Python and Jenkins

jenkins_logo

..
NOTE from the future:
Whoops, this was written and forgot in the depths of my drafts. So I just reviewed it and said, hey, It is acceptable to post 😀
..

The third (and probably last) post about this lovely Jenkins guy. It seems that people is right, lately I’m Jenkins man.

Most of what I do in Jenkins can be done with the Groovy Scripting language itself, usually via the Scriptler plugin to keep things organized.

I am a command line guy, and sometimes I just want to get a plain text file with the results for something, instead of firing up Jenkins, going to a build, checking the artifact or output.

In this post I’ll present how to combine a basic Groovy script, with a more in-depth analysis with a python script:

Objective

I have to manage 400+ Jobs every day. Some days are sunshine and ice creams and no job failed. Other days the planets align and I have a stupid amount of failed jobs. Going through 200+ failing jobs one by one checking what is wrong with them is too slow, even more because most of those errors will be the same, and most of them will be known errors.

What I want to get every morning is a small report with:

  • Top errors
  • Failed jobs with the found errors
  • Jobs that need manual check

Plan

Rome wasn’t built in a day, and similarly, the process that I follow took some time to form. I will have two main scripts:

  • A groovy script that classifies all the jobs in: Failed, succeeded, not run.
  • A python script to check the errors.

The groovy script works in Jenkins itself, the Python script will get the result of that groovy script and check all those failed jobs.

Groovy!

For the groovy script I use the Scriptler plugin. It is an easy way to manage your Jenkins scripts.

My groovy script has to loop all the jobs and start filtering from there. The build urls will be stored in a different list according to the build status. To loop all the jobs:

import hudson.model.*

//List storage
def failed  = []
def succeed = []
def errors  = []
def notrun  = []

for(item in Hudson.instance.items) {}

We’ll discard the disabled builds, just continuing the loop

  //Inside the loop
  if (item.disabled){
    //disabled << item.getAbsoluteUrl()
    continue
  }

What I am insterested in are the Nightly Jobs. In my company we only trigger jobs in three different ways: manually, git change, time trigger. The time triggers are configured to run around midnight, and I am insterested in those builds because they are configured to run everything. For that, I will loop through all the jobs builds until I find the first one that is time triggered:

 for (build in item.builds){
    try{
      def cause = build.getEnvironment()['BUILD_CAUSE']
      if (cause == "TIMERTRIGGER"){
          //we'll do stuff here
      }
    }
    catch(Exception e){
        //something bad happened that we have to handle
    }
 }

It is not a very good practice to catch all Exception, this could clearly be more focused on the type of error that I want to catch.
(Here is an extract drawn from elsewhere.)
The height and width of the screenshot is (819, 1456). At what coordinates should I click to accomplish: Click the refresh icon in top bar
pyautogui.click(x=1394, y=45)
I also have to be careful. Some jobs are not disabled, but don’t run nightly anymore (this is dirty, but it can happen). So I will actually check when did this build happened. And if it’s too old, I’ll classify it as Not run.

  //if it's time trigger
  //Get the time difference
  def aday  = new TimeDuration( 1, 0, 0, 0, 0 )
  def cdate = new Date()
  TimeDuration timeDiff = TimeCategory.minus( cdate, build.getTimestamp().time )
  if (timeDiff > aday){
      //save it as not run
      notrun << build.getAbsoluteUrl()
  }

At this Level I already filtered everything that I wanted to filter. So, if the build is enabled, the cause is a TIMETRIGGER, and the build is not older than one day, I can classify this output:

  //Classify the build
  else{
      if (build.result == hudson.model.Result.SUCCESS){
        succeed << build.getAbsoluteUrl()
      }
      else{
        failed << build.getAbsoluteUrl()
      }
  }

When the loop is over, what I will do is simply print the output lists line
by line. So the result will be something like:

**********
OK(350)
**********
jenkins-build-ok-url-1
jenkins-build-ok-url-2
..
jenkins-build-ok-url-350

**********
FAIL(50)
**********
jenkins-build-fail-url-1
jenkins-build-fail-url-2
..
jenkins-build-fail-url-50

**********
NOTRUN(10)
**********
jenkins-build-nrun-url-1
jenkins-build-nrun-url-2
..
jenkins-build-nrun-url-10

**********
ERROR(5)
**********
jenkins-build-err-url-1
jenkins-build-err-url-2
..
jenkins-build-err-url-5

This is a clear and clean output. It is more or less parse friendly and easy to read. Could be more parseable if there was simply a job per line with its status, but then it would be more difficult to read. With this script I can just have a quick look to what failed and what succeeded.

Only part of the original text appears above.